Dear Prime Minister
Yoshihiko Noda,
For the sake of Japan, and
for the sake of the world, I implore you to consider the issue of nuclear power
in the spirit of moderation and reason, and resist efforts by the anti-nuclear lobby
and elements of the media to promote fear and panic.
The most false and
distressing of the efforts is the attempt to conflate the peaceful use of
nuclear power with the terrible atomic bombings of Hiroshima and Nagasaki at
the end of World War Two. The events are incomparable, as is clearly showed by the human
cost. On the one hand, over 100,000 people were killed by the Hiroshima blast.
On the other, nobody has been killed or injured by the Fukushima accident. Yet
an extraordinary example of this propaganda was published by the
Japan Times’ Hotline to Nagatacho on the 9th of October, when the article, incredibly, decried the reopening of schools within the former
evacuation zone, protesting at the temerity of people wanting to return to
their homes, reform their communities and start the rebuilding of their lives.
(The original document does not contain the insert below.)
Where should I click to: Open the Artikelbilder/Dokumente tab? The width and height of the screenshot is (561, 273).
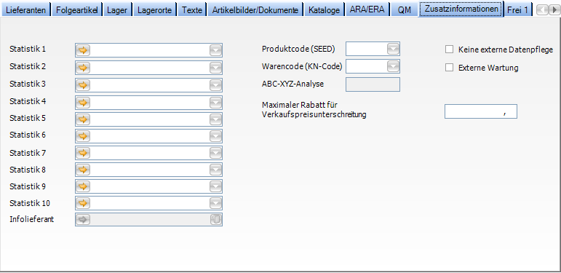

The author, who didn’t deign to offer
anything as prosaic as radiation measurements, implied that the children going
to the schools would suffer the same fate
as the children of Hiroshima sixty-seven years ago!
It is well-known that low
dose radiation is of zero or negligible risk to humans,
yet the unwarranted fear of radiation is destroying the future of Japan.
A clear example is the
Nuclear Regulation Authority’s decision to expand the evacuation zone around
nuclear power plants to 30 km, massively compounding unnecessary fear and
sending municipalities nationwide into a frenzy of useless planning. Was it not
enough that 573 people died because of unnecessary and panicked evacuation
after the Fukushima accident, including dozens of elderly patients simply
abandoned in hospital to die a degrading death? Not only that, but the NRA is
said to be considering expanding the definition of an active earthquake fault
line to one that has moved within the last 400,000 years, thus putting into
doubt the restarting of nuclear plants all over the country. Is it really
possible that humans could be so foolish as to curtail a vital economic
activity at a given site because of the hypothetical
risk of an earthquake every 400,000 years?
The linking of the use of nuclear weapons with last year’s accident
at Fukushima is specious. It is also unethical. Yet ironically, there is a useful lesson
to be learned in this attempt at conflation by the anti-nuclear lobby. It reveals the real source of public
anti-nuclear sentiment – an unconscious equivalence of nuclear power with the
destructive terror of nuclear weapons. Never
mind that when considered rationally, nuclear power is the safest large-scale
source of energy available to humanity. Never mind that nuclear energy is
incomparably healthier than energy produced by fossil fuels, or that it is
vastly cheaper and more reliable than renewable energy or that it produces
close to zero CO2 emissions. Never mind
those things; because at some deep level
of the public’s unconscious nuclear power equals terrible danger.
Mr. Prime Minister, the
government has the right and indeed the duty to make decisions based on science
and reason, and not be swayed by the irrational. The fear of radiation is a phobia that defies
reason, and rather than pander to this fear Japan should recognize the
advantages of nuclear power and continue its steady expansion. The benefits are
undeniable and the bulk of the criticism it attracts is simply ill-founded. To
paraphrase the words of American liberals, reality has a nuclear power bias.